Text:
§ §
According to Jayanti Pramanik of the IRR, trials of 6 per cent cellulose sulphate, a microbicide candidate product, are under way. Dr. K.V.R. Reddy, Head of Immunology at the IRR, is researching a possible microbicide candidate, Magainin-A (Mag-A), which has proven to be an effective contraceptive in pre-clinical animal-model studies. It also provides protection against most prevalent STI pathogens.

Dr. Alka Garg from the University Institute of Pharmaceutical Sciences, Punjab University, is conducting laboratory research with sulphonated hesperidin, a bioflavonoid found abundantly in the citrus species. It has a broad spectrum of anti-microbial activity, being an effective inhibitor of HIV, HSV-2, gonorrhoea and Chlamydia. It could also be a contraceptive as it inhibits the functional activity of sperm.

Acceptability studies by institutions, including NARI and the Delhi-based Programme for Appropriate Technology in Health (PATH), of microbicides in India show that people are interested and willing to use them.

People who have had the opportunity to use microbicides in trials have predominantly reported positive experiences. According to a study conducted in Tamil Nadu's Namakkal district by Dr. N. M. Samuel of the Experimental Medicine and AIDS Resource Centre of the Dr. MGR Medical University, 91 per cent of the women interviewed said they would use microbicides. According to a Women's Feature Service report, 60 per cent of the women interviewed in Chennai expressed their willingness to use a vaginal product to protect themselves from the infection.
§ §
Dataset excerpt:
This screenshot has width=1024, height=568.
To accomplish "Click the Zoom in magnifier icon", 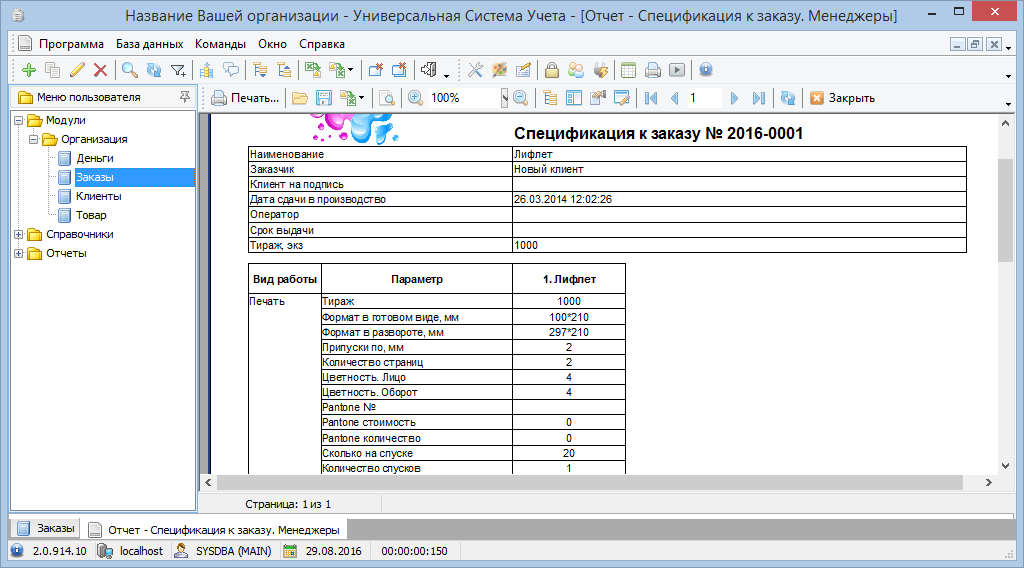I will [x=415, y=98].
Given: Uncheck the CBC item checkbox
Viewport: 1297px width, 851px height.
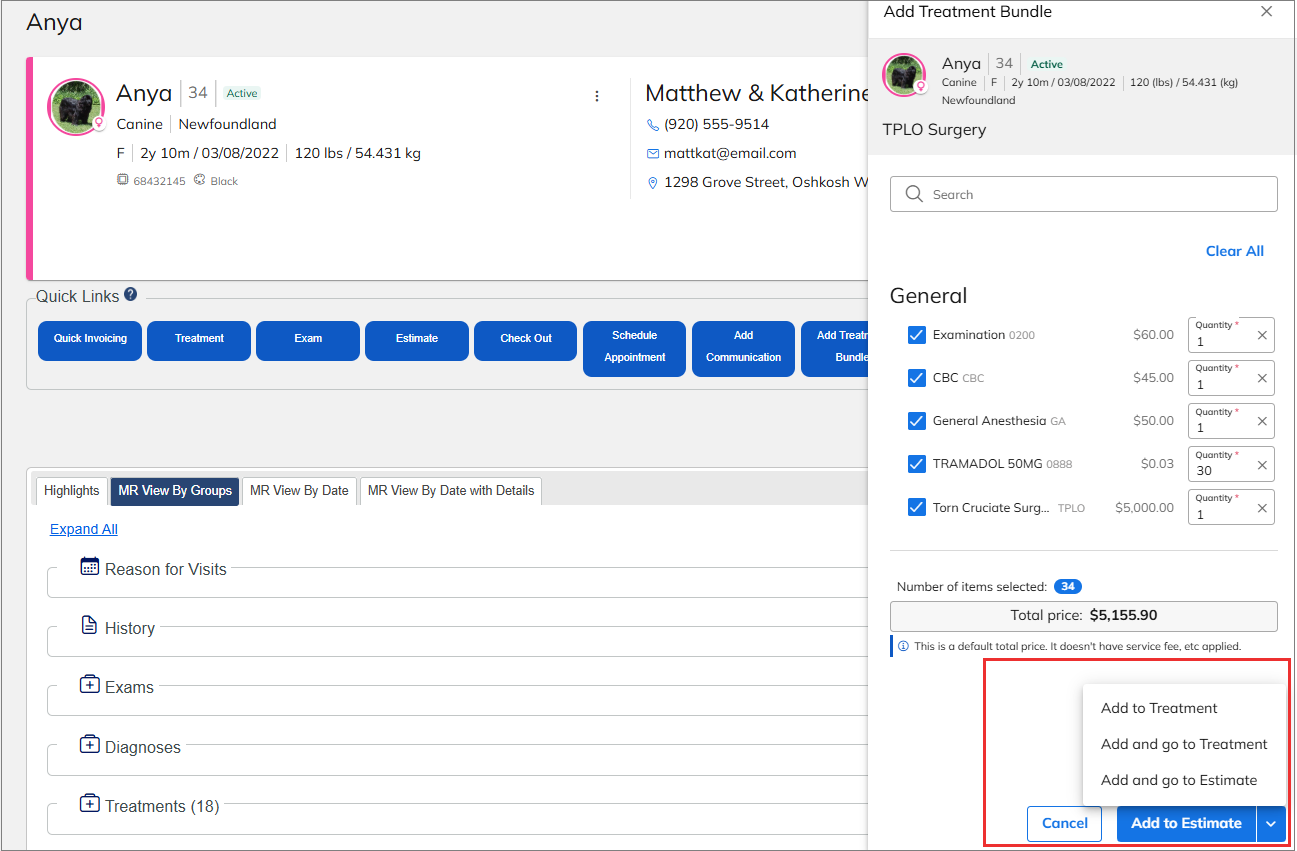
§ §
Task to carry out: Please continue the passage on microbicide research in India from its final sentence onward, leaving the listing aside.

Your response:
The issue of the ethics of microbicide research and development, as in other medical trials, is often tricky and controversial. According to Dr. Gita Ramjee, in a microbicide - COL 1492 - multi-site study of 477 sex workers, several ethical concerns came to the fore, including the exclusion of some HIV-positive women from the study, lack of care and support to HIV seroconverters (those testing positive during the course of the trial), and the process of obtaining informed consent. According to her, informed consent is an ongoing process and there is a pressing need for repeated verification, monitoring (by independent agencies), and reiteration at every available opportunity. Sensitivity to cultural and moral values and the building of mutually respectful relationships between the research community and women undergoing trials emerged as significant concerns during the COL 1492 study.

"Complex ethical issues in clinical trials," she argues, "can only be resolved if developing countries come up with their own guidelines and researchers, community, and service providers work together - and not in isolation."

Issues pertaining to ethics in clinical trials, particularly of the informed consent process, remain as debatable in India as elsewhere in the world. The key challenges include whether to provide medical treatment and care to those who test HIV positive during trials and inducement to trial participants.

The ICMR has developed comprehensive guidelines on the ethical questions, which are being followed in microbicide clinical trials. But their complete implementation is the real challenge. The larger challenge, of course, is to ensure that the voices of the poor and vulnerable women are heard as the research progresses.

Researchers and policy-makers alike regret that research on microbicides, hailed as a powerful woman-controlled method, should remain severely underfunded and politically marginalised despite its enormous scientific and public health potential.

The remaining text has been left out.